**Work item:**
Transcribe exactly the lines from the one holding "Click the Save icon in top bar" through the closing line of the entries below. Pictures stay out of the copy.

**Extracted records:**

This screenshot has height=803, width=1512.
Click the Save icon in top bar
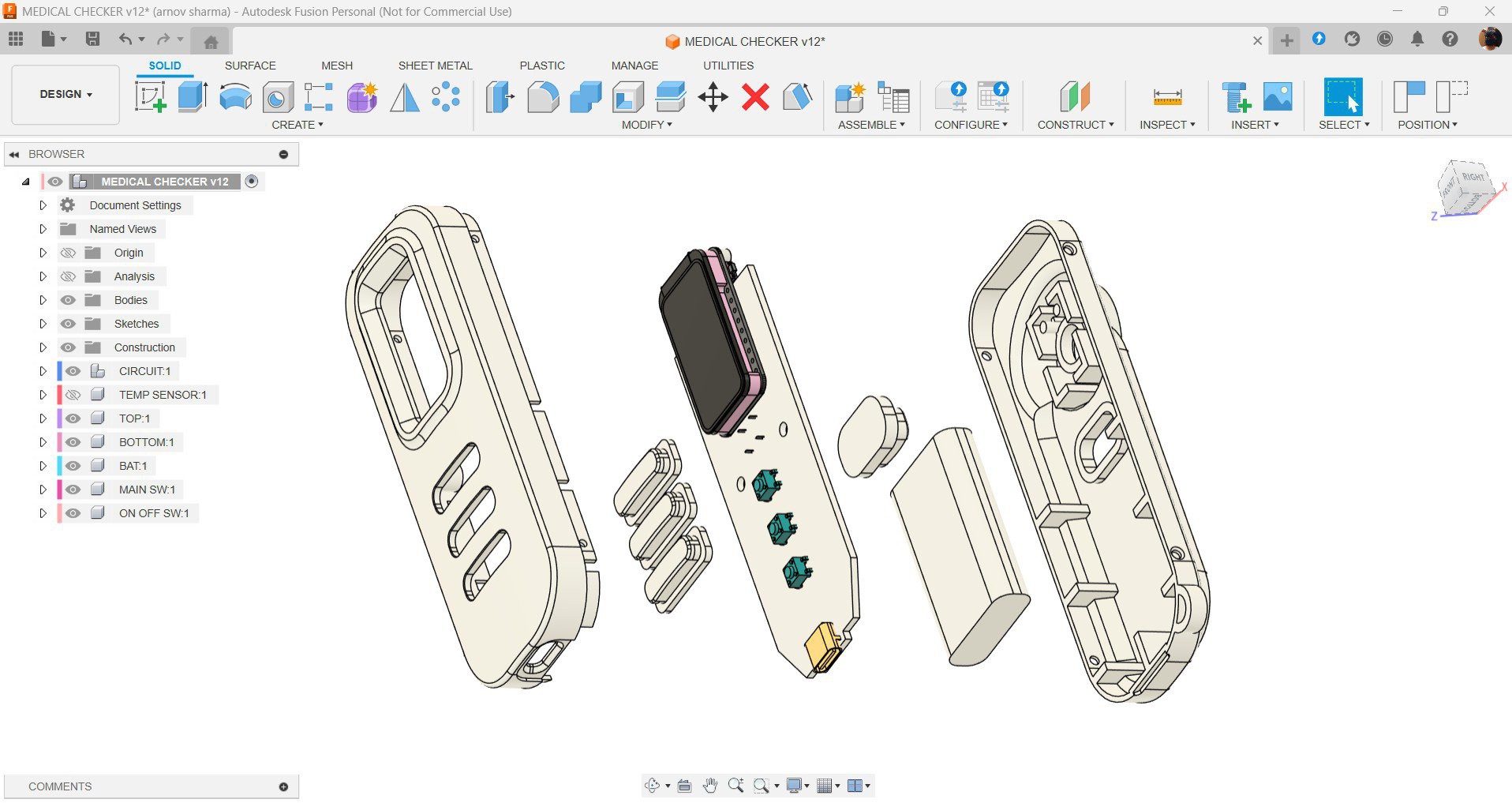click(x=92, y=39)
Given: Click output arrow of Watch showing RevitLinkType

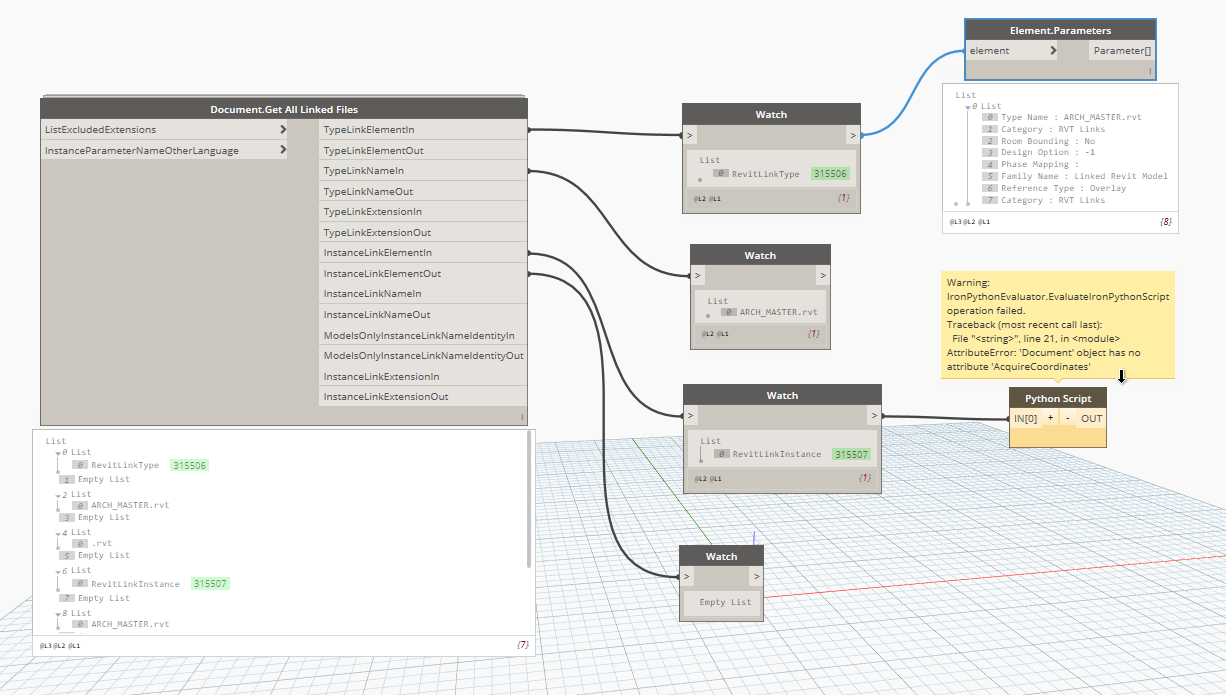Looking at the screenshot, I should coord(851,135).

**Response to this task:**
Click the Save icon in top bar
click(x=92, y=39)
Given: Click output arrow of Watch showing RevitLinkType

Looking at the screenshot, I should coord(851,135).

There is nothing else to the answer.